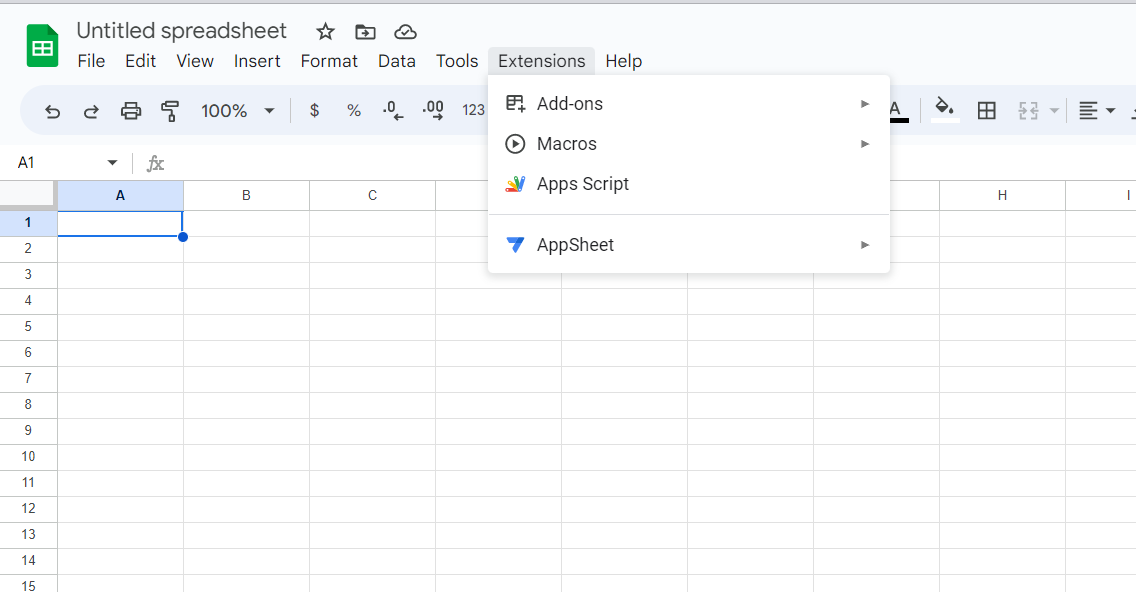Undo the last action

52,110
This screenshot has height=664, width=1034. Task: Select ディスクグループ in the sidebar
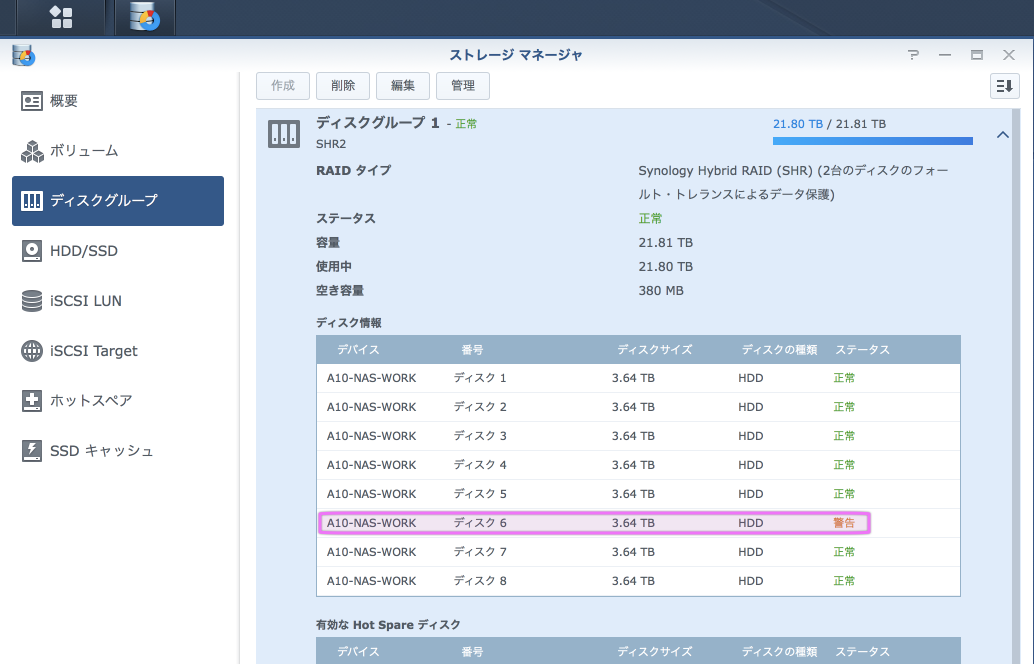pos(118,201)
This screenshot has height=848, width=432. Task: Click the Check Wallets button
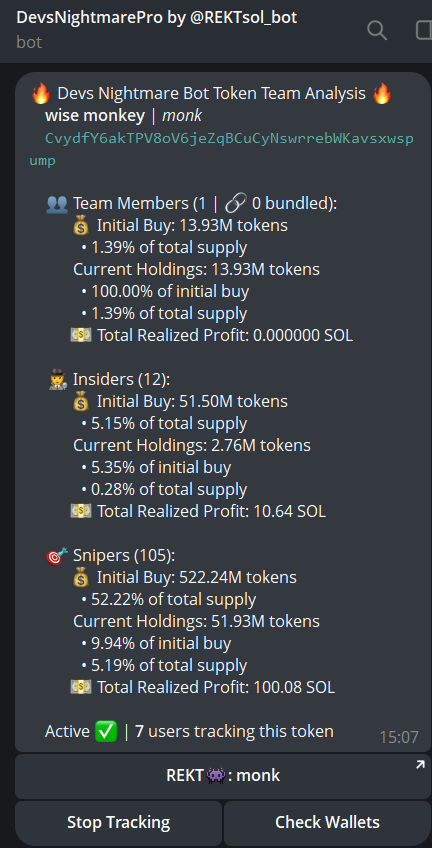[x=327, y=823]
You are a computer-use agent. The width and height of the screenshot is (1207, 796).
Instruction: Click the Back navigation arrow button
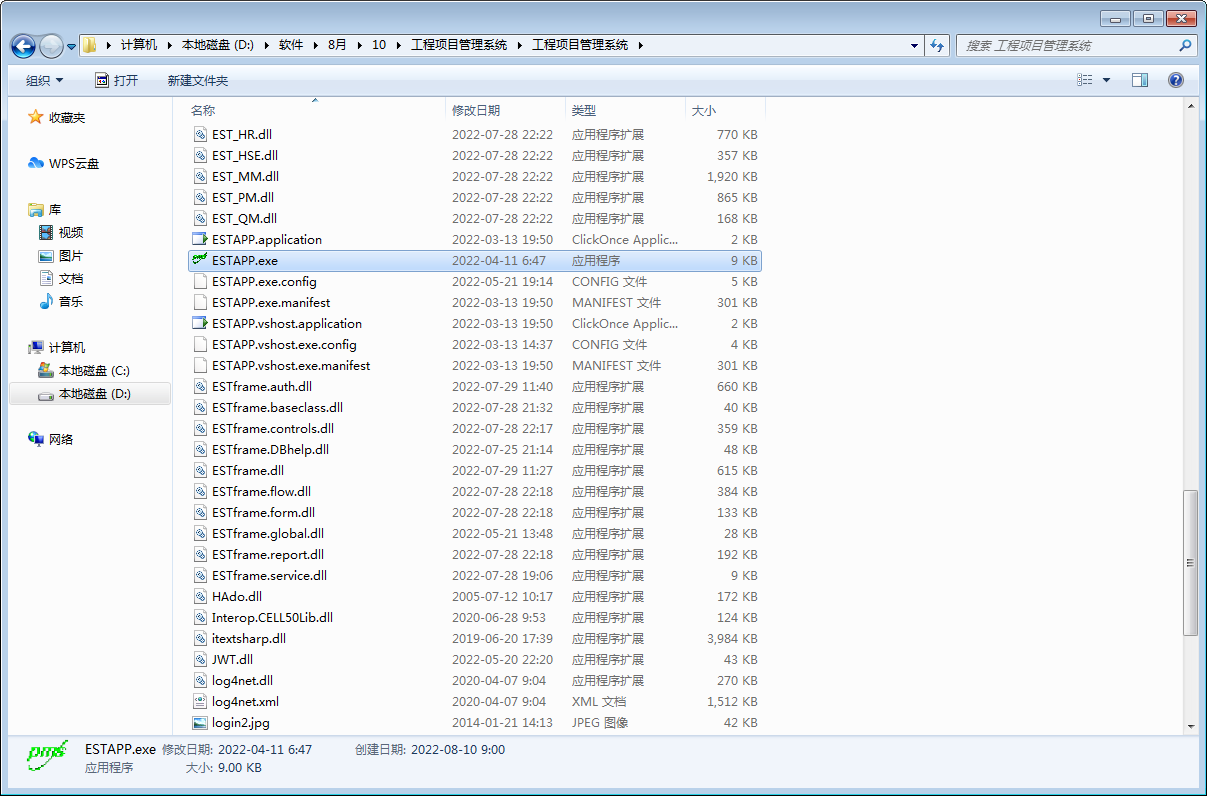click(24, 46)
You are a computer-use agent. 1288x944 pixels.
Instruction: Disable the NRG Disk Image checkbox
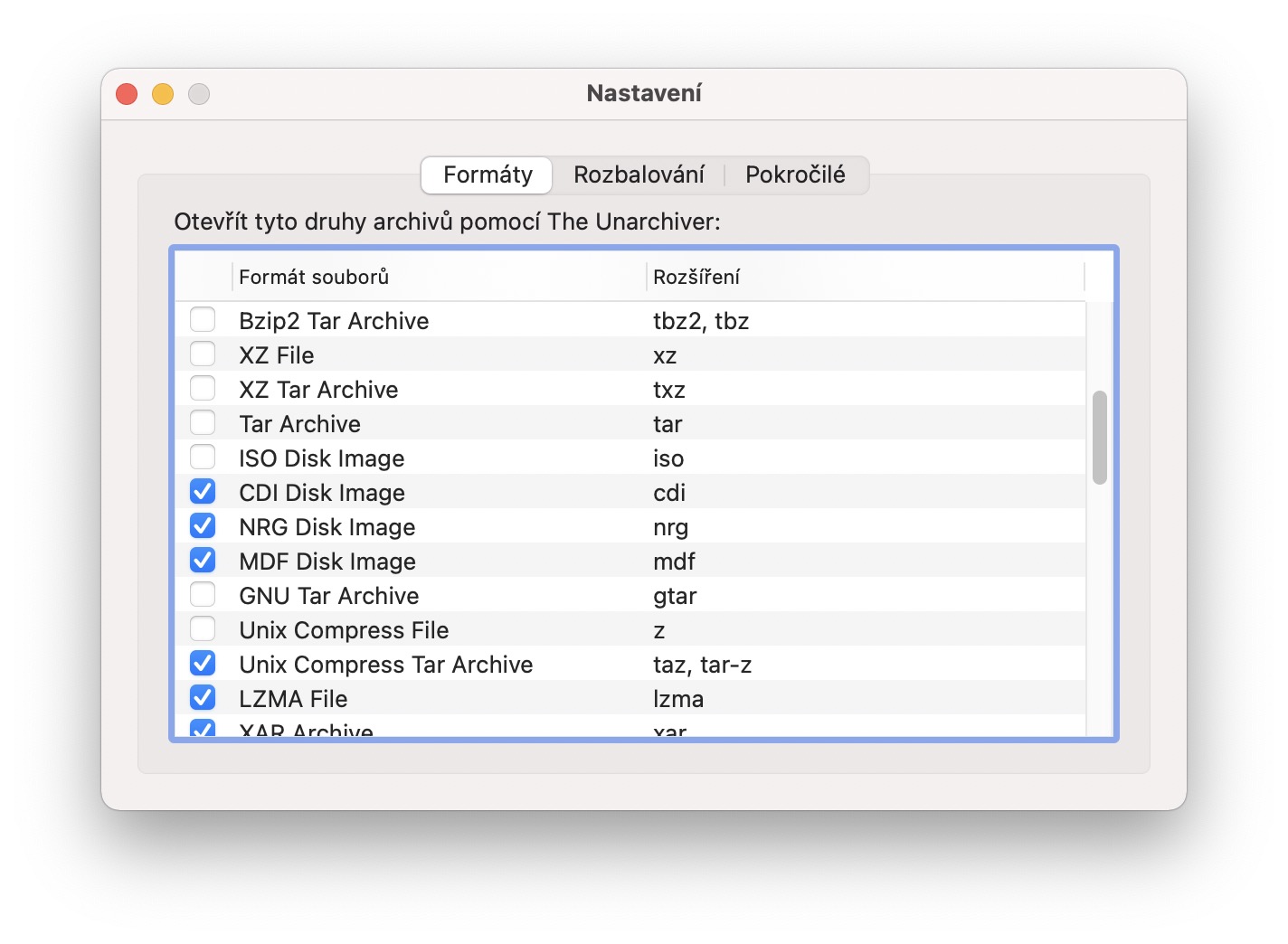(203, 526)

==

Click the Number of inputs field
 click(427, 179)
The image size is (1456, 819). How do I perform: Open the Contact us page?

# Task directions:
Copy out, in full, every line of the records that contains the word "height".

# Final answer:
This screenshot has height=664, width=1034. Task: Select ディスクグループ in the sidebar
This screenshot has height=848, width=432. Task: Click the Check Wallets button
You are a computer-use agent. The width and height of the screenshot is (1207, 796).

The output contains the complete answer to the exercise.